(READING TEXT)

I wonder if during an emergency the 911 operator is qualified to coach in use of defibrillator or other action steps, or if they can patch you through to an EMT? It is so true that every minute counts.
The cost of purchase of an AED varies but averages about $2,000 for a really good, sturdy model. Many grants are available for AEDs in public bldgs.
Concerns about the AED causing harm are addressed by ensuring that it is never applied to a person who has a pulse or who is breathing. They must be unresponseive, pulseless and without respiration. The AED will only shock two heart rhythms - Venticular-tachycardia (may or may not generate a pulse) and Venticular-fibrillation (does not generate a pulse). Pictures, voice prompts and hands-on training make use of the device extremely simple.
An EMT who applies an AED or manual defibrillator to a healthy person "just to see how it works" is guilty of profound negligence and should be nailed to the wall.
Last summer I was at an industry conference where one of the attendees had a heart attack in the middle of the opening plenary session. He didn't make it either. We had a meeting with the hotel people afterwards, and they said they had considered having a defibrillating device but it had been vetoed by their legal department. So some people obviously are approaching that legal question with caution.
I'd be for training someone in CPR at the very least.

(End READING TEXT)
(DATA RECORDS)

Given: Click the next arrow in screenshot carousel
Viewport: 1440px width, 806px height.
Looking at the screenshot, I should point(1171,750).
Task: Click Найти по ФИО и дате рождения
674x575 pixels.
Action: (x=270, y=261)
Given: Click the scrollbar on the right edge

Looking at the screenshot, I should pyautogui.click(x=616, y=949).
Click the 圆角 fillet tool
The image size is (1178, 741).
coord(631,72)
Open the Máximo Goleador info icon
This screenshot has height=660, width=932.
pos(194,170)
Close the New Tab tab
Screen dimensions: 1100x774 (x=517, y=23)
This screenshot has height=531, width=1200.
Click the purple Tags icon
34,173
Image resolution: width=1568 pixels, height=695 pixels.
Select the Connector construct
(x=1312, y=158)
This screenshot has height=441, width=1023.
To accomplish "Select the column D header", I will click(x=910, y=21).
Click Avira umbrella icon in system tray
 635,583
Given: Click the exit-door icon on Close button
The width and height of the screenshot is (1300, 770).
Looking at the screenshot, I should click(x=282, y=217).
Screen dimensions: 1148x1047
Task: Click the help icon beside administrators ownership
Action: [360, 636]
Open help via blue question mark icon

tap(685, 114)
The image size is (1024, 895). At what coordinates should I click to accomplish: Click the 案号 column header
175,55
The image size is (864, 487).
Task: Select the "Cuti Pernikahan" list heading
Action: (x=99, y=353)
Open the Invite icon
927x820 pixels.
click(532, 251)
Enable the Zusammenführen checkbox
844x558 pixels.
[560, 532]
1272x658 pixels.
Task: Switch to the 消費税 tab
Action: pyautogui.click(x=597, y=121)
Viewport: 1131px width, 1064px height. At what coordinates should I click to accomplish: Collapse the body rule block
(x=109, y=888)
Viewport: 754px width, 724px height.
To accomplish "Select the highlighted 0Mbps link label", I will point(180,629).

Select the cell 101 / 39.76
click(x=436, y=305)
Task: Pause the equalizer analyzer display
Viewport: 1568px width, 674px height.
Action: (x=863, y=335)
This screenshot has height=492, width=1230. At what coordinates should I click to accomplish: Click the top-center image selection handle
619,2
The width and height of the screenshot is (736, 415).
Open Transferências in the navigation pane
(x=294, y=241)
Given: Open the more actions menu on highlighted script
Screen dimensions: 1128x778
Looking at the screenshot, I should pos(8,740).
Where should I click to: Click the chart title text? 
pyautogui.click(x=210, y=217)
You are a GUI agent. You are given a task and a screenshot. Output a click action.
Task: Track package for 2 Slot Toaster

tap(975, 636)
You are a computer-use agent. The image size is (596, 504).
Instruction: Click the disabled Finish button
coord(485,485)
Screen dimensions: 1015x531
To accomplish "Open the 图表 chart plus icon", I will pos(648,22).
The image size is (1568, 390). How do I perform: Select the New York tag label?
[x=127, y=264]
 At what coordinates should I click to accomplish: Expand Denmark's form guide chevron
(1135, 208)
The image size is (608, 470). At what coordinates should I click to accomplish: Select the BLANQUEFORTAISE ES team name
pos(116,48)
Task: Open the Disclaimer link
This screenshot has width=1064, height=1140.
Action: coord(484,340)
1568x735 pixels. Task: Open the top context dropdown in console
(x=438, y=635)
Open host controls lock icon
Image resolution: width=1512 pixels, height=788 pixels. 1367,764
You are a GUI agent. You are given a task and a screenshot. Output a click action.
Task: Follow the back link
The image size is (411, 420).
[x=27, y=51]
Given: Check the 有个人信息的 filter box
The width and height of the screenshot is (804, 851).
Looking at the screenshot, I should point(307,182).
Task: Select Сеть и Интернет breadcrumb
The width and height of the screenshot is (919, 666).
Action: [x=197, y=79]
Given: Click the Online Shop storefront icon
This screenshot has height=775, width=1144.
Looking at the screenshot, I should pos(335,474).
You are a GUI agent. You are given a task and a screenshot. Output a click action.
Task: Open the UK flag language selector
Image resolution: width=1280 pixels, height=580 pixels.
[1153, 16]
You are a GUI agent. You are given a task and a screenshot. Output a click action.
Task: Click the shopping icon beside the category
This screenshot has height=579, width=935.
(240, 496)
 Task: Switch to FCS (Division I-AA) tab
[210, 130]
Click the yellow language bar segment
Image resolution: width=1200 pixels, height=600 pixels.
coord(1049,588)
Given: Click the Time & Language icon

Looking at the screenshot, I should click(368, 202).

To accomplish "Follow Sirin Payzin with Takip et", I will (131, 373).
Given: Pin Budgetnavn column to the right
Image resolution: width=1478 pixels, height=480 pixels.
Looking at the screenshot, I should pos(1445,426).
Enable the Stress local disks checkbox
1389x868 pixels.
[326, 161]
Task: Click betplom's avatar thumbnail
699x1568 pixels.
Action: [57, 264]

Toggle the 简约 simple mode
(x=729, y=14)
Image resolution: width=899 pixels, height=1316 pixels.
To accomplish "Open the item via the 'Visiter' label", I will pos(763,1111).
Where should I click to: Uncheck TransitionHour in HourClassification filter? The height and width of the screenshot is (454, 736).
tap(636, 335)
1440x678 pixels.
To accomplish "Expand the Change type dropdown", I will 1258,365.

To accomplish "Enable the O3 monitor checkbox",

(End DATA RECORDS)

ACTIONS TO TAKE —
1. Please take the passage of the AED text starting at "Concerns about the" and ending at "to the wall.", and change "profound negligence" to "gross negligence".
2. Does the AED text agree with each statement? Answer yes or no and quote the words that decide it.
(a) A good, sturdy AED costs about $2,000 on average.
(b) The AED will shock any heart rhythm.
(c) The hotel at the conference had a defibrillating device on hand.
The records are material separate from the AED text.

ANSWERS TO THE PROBLEMS —
1.
Concerns about the AED causing harm are addressed by ensuring that it is never applied to a person who has a pulse or who is breathing. They must be unresponseive, pulseless and without respiration. The AED will only shock two heart rhythms - Venticular-tachycardia (may or may not generate a pulse) and Venticular-fibrillation (does not generate a pulse). Pictures, voice prompts and hands-on training make use of the device extremely simple.
An EMT who applies an AED or manual defibrillator to a healthy person "just to see how it works" is guilty of gross negligence and should be nailed to the wall.

2.
(a) Yes: "averages about $2,000 for a really good, sturdy model"
(b) No: "The AED will only shock two heart rhythms"
(c) No: "it had been vetoed by their legal department"